# EXERCISE REQUIREMENTS
Copy every one of the records below word for word, omitting the pictures.

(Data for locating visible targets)
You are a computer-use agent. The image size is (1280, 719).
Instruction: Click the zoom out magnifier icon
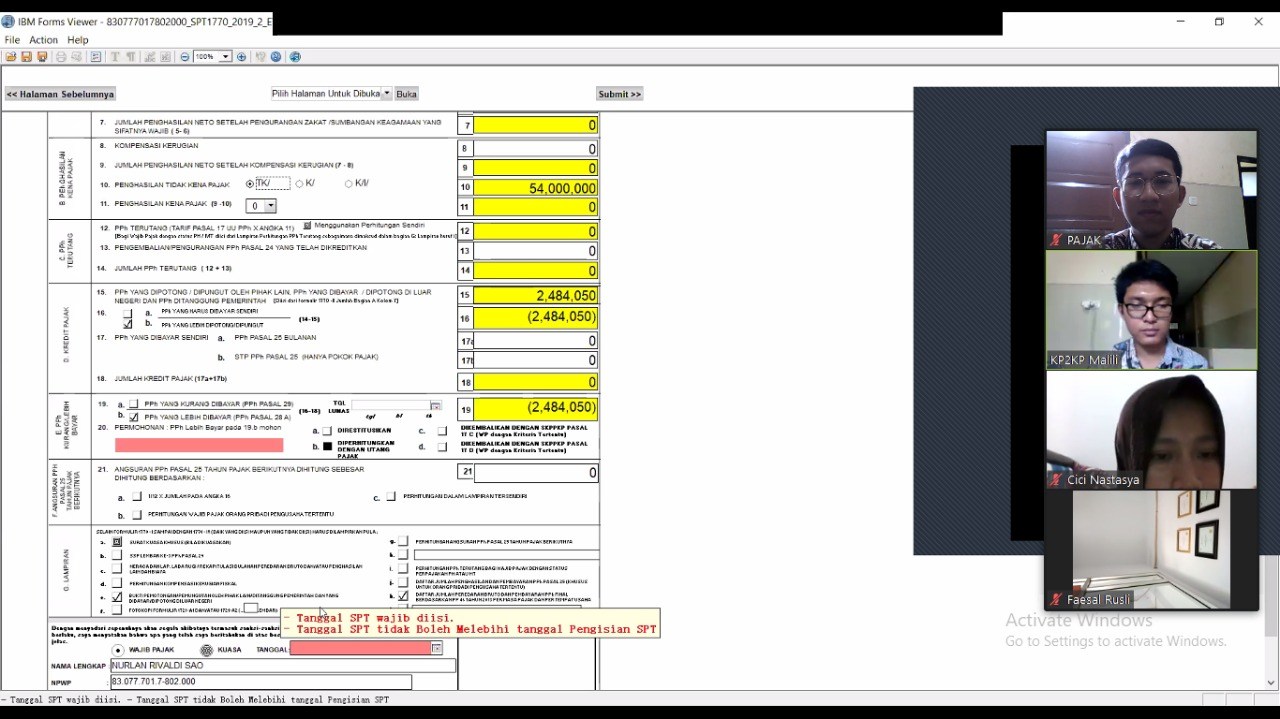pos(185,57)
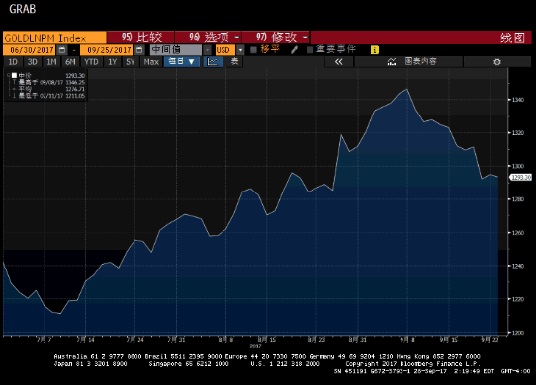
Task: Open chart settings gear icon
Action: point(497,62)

# FINISHED ANSWER
You are a computer-use agent. The image size is (1280, 719).
Instruction: Click the zoom out magnifier icon
pos(185,57)
Task: Open chart settings gear icon
Action: point(497,62)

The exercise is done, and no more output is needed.